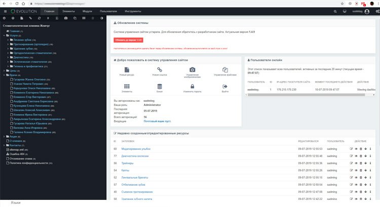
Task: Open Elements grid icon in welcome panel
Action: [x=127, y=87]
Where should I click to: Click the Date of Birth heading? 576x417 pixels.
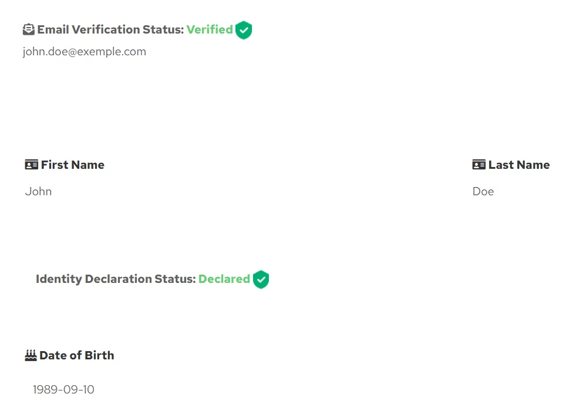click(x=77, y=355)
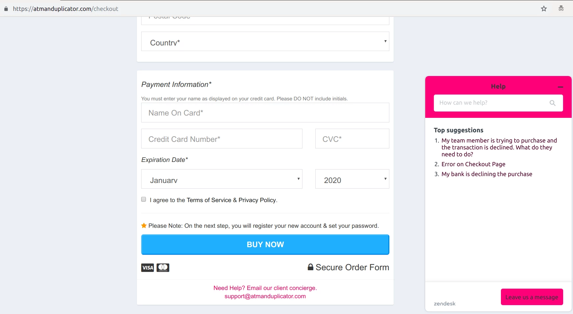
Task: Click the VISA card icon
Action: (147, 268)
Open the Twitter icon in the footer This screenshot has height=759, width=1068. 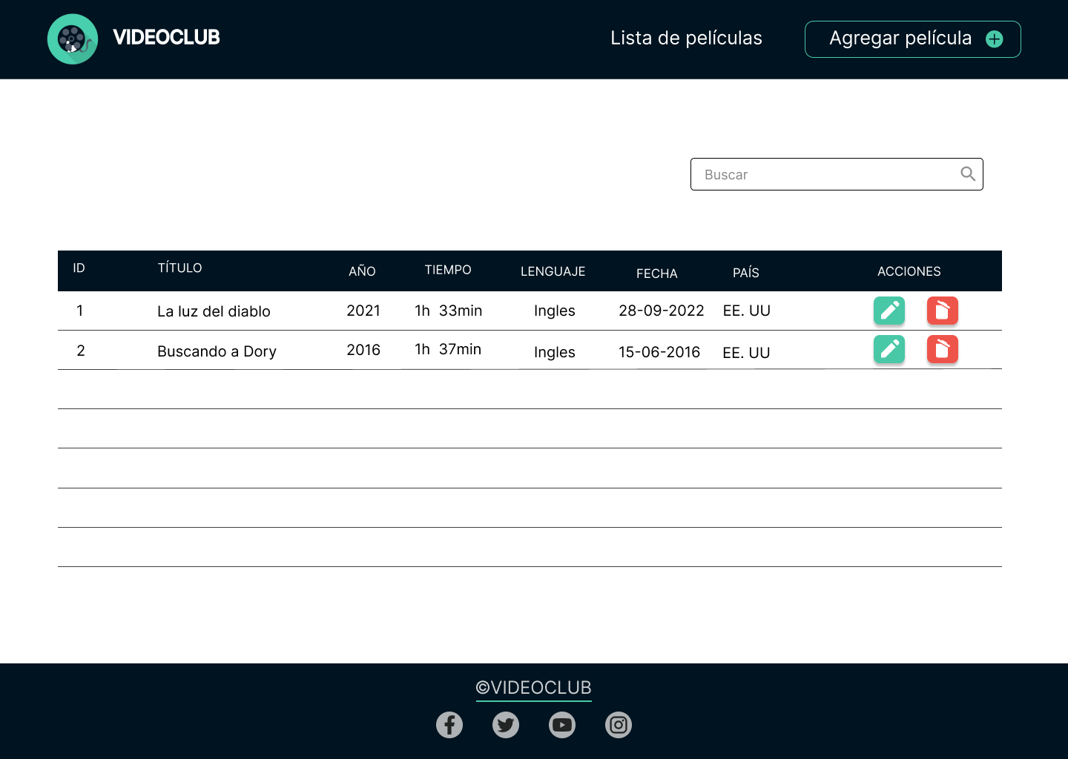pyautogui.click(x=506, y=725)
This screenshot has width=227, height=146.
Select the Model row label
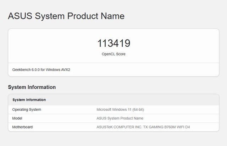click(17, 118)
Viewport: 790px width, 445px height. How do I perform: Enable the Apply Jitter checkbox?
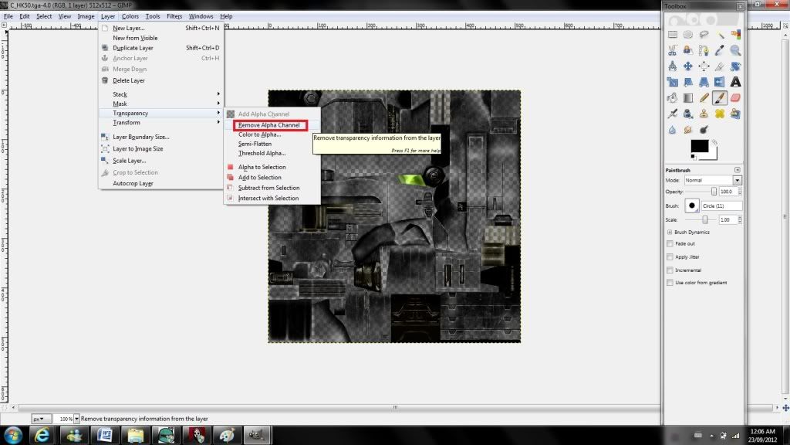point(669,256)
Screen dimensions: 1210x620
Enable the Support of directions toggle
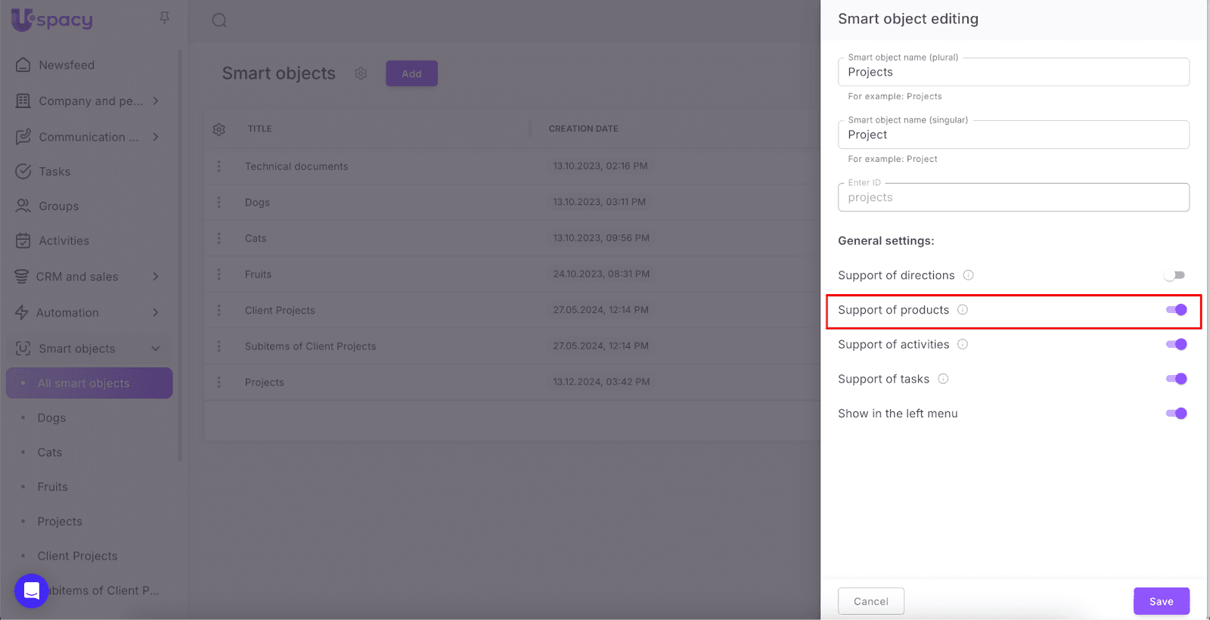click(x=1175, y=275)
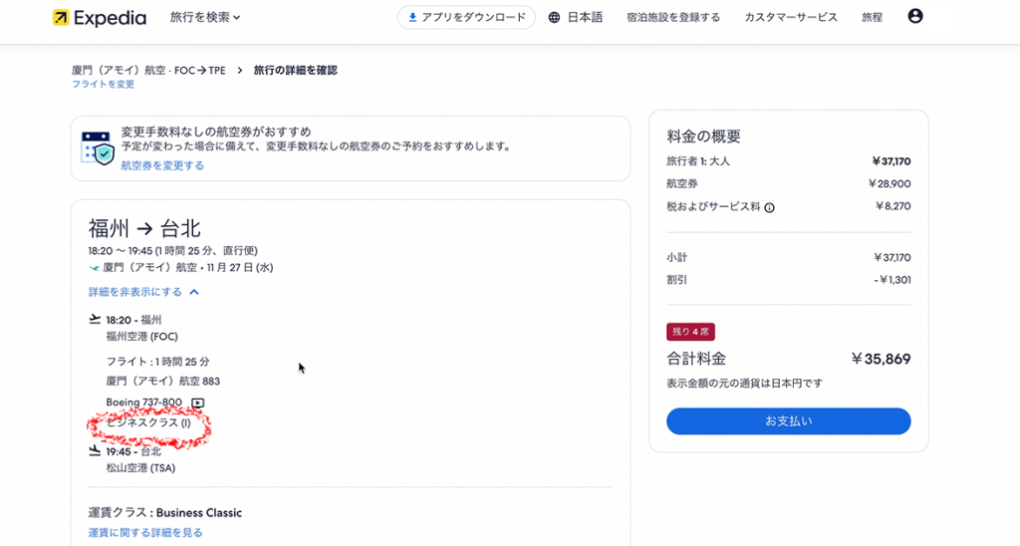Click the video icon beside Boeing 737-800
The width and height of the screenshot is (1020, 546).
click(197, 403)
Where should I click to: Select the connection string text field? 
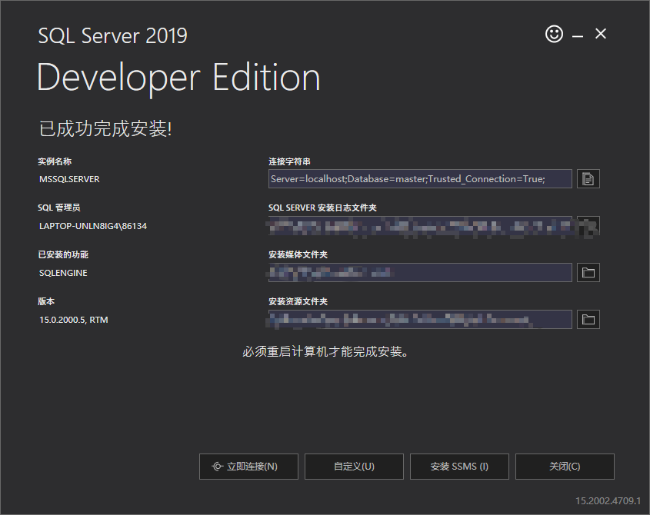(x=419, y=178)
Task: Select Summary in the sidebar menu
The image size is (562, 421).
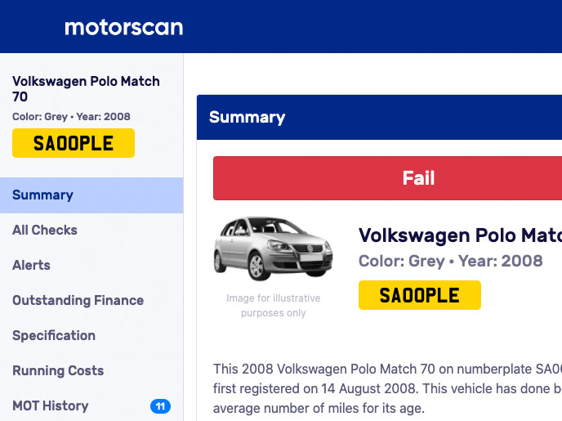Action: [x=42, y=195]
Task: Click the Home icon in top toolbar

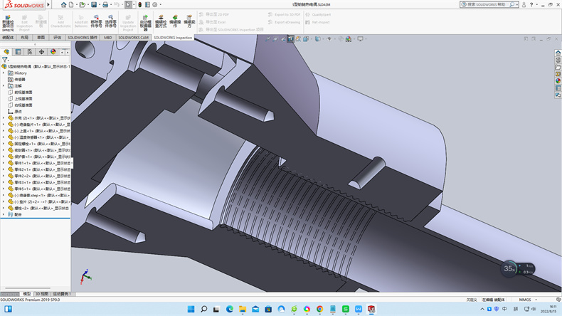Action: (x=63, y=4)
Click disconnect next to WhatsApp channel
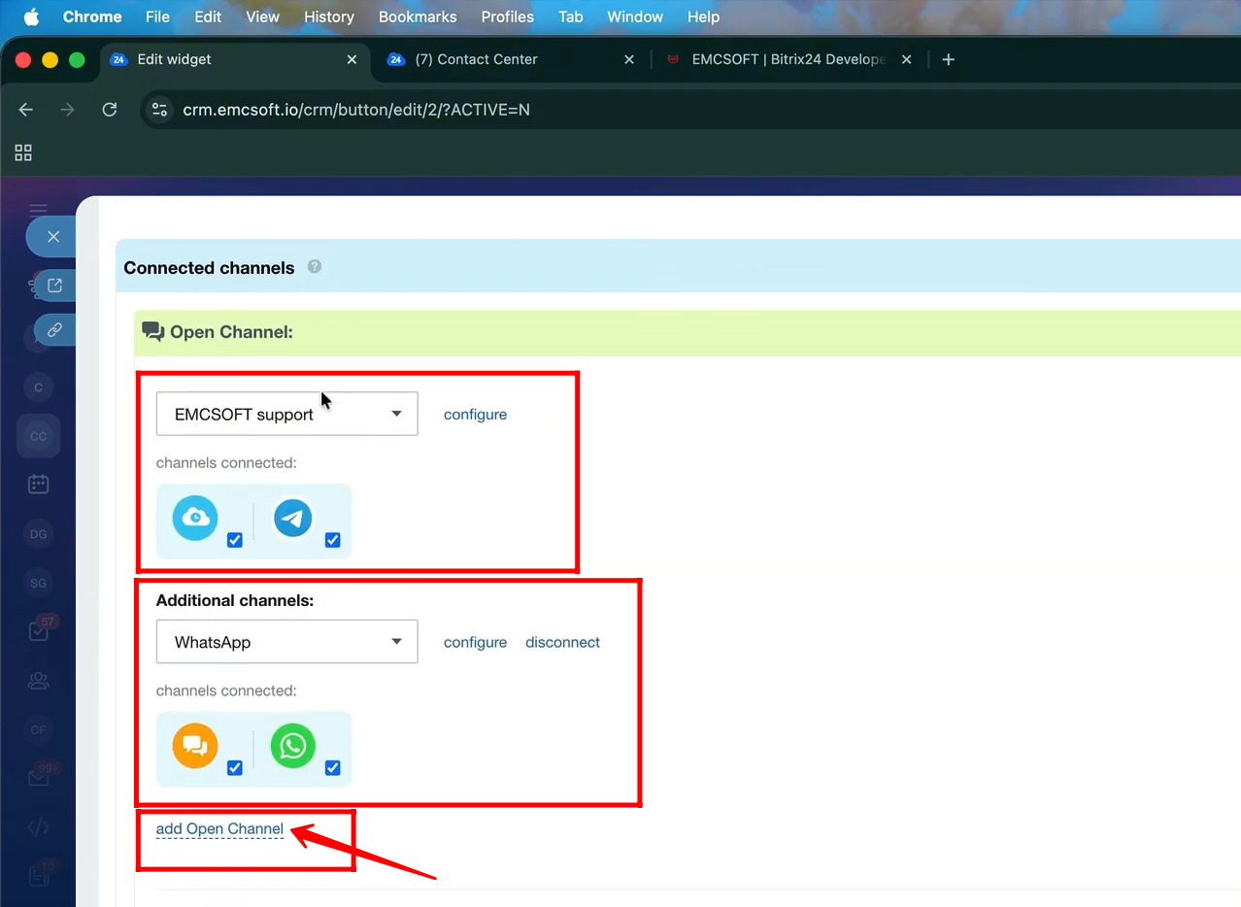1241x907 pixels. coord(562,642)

======

> **Exercise**
Give back an exact copy of only the lines from the one with "Viewport: 790px width, 445px" through the final line of the material, both included. Pictures do not belong in it.

> **Problem solution**
Viewport: 790px width, 445px height. How do I perform: Enable the Apply Jitter checkbox?
point(669,256)
Screen dimensions: 1210x620
Enable the Support of directions toggle
click(x=1175, y=275)
Click the video icon beside Boeing 737-800
The width and height of the screenshot is (1020, 546).
click(197, 403)
Where should I click to: Select the connection string text field? 
(x=419, y=178)
Task: Select Summary in the sidebar menu
The image size is (562, 421).
Action: [x=42, y=195]
Task: Click the Home icon in top toolbar

Action: (x=63, y=4)
Click disconnect next to WhatsApp channel
1241x907 pixels. coord(562,642)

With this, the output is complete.